#### [Work required]
Rewrite the records below so that "coordinate pair" becomes "pair of numbers", with everything else left unchanged.

[Stored items]
━━━━━━━━━━━━━━━━━━━━━━━━━━━━━━
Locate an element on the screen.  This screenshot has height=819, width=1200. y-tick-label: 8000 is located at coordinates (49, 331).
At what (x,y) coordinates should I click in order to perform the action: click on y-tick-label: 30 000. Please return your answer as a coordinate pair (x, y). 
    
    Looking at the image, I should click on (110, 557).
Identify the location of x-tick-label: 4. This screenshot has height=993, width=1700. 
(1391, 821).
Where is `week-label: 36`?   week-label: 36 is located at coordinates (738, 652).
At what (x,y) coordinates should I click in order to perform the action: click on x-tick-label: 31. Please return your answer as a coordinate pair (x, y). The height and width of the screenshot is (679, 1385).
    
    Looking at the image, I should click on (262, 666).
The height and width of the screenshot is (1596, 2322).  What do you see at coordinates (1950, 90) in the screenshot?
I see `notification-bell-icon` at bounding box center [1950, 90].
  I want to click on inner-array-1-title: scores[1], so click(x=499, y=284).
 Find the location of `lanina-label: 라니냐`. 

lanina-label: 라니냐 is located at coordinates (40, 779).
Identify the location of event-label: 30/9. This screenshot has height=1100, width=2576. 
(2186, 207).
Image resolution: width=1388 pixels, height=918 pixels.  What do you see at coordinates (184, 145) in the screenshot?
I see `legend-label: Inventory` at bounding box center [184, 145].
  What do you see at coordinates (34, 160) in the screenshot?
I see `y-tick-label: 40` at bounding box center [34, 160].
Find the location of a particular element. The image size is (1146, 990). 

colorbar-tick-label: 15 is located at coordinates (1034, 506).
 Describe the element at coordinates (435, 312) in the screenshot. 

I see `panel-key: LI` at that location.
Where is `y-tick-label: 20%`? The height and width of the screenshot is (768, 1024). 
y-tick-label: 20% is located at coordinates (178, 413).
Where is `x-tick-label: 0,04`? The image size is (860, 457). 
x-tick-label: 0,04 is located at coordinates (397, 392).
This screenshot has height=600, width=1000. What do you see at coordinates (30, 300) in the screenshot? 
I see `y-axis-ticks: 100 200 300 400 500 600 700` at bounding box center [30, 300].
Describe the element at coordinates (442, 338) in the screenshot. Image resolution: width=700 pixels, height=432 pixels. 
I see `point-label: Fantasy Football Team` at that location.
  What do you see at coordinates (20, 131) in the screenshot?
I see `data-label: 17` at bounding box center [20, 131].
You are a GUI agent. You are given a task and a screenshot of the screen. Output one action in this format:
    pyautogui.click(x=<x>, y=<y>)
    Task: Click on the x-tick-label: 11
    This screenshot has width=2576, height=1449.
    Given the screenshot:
━━━━━━━━━━━━━━━━━━━━━━━━━━━━━━
#### [Output for this task]
Locate an element on the screen.  This screenshot has height=819, width=1200. y-tick-label: 8000 is located at coordinates (49, 331).
At what (x,y) coordinates should I click in order to perform the action: click on y-tick-label: 30 000. Please return your answer as a pair of numbers (x, y). 
    
    Looking at the image, I should click on (110, 557).
Identify the location of x-tick-label: 4. This screenshot has height=993, width=1700. 
(1391, 821).
Where is `week-label: 36`?   week-label: 36 is located at coordinates (738, 652).
At what (x,y) coordinates should I click in order to perform the action: click on x-tick-label: 31. Please return your answer as a pair of numbers (x, y). The height and width of the screenshot is (679, 1385).
    
    Looking at the image, I should click on (262, 666).
The height and width of the screenshot is (1596, 2322).  What do you see at coordinates (1950, 90) in the screenshot?
I see `notification-bell-icon` at bounding box center [1950, 90].
  I want to click on inner-array-1-title: scores[1], so click(x=499, y=284).
 Find the location of `lanina-label: 라니냐`. 

lanina-label: 라니냐 is located at coordinates (40, 779).
Identify the location of event-label: 30/9. This screenshot has height=1100, width=2576. 
(2186, 207).
Image resolution: width=1388 pixels, height=918 pixels.  What do you see at coordinates (184, 145) in the screenshot?
I see `legend-label: Inventory` at bounding box center [184, 145].
  What do you see at coordinates (34, 160) in the screenshot?
I see `y-tick-label: 40` at bounding box center [34, 160].
Find the location of a particular element. The image size is (1146, 990). 

colorbar-tick-label: 15 is located at coordinates (1034, 506).
 Describe the element at coordinates (435, 312) in the screenshot. 

I see `panel-key: LI` at that location.
Where is `y-tick-label: 20%`? The height and width of the screenshot is (768, 1024). 
y-tick-label: 20% is located at coordinates (178, 413).
Where is `x-tick-label: 0,04`? The image size is (860, 457). 
x-tick-label: 0,04 is located at coordinates (397, 392).
This screenshot has height=600, width=1000. What do you see at coordinates (30, 300) in the screenshot? 
I see `y-axis-ticks: 100 200 300 400 500 600 700` at bounding box center [30, 300].
Describe the element at coordinates (442, 338) in the screenshot. Image resolution: width=700 pixels, height=432 pixels. 
I see `point-label: Fantasy Football Team` at that location.
  What do you see at coordinates (20, 131) in the screenshot?
I see `data-label: 17` at bounding box center [20, 131].
You are a GUI agent. You are given a task and a screenshot of the screen. Output one action in this format:
    pyautogui.click(x=<x>, y=<y>)
    Task: Click on the x-tick-label: 11
    This screenshot has width=2576, height=1449.
    Given the screenshot:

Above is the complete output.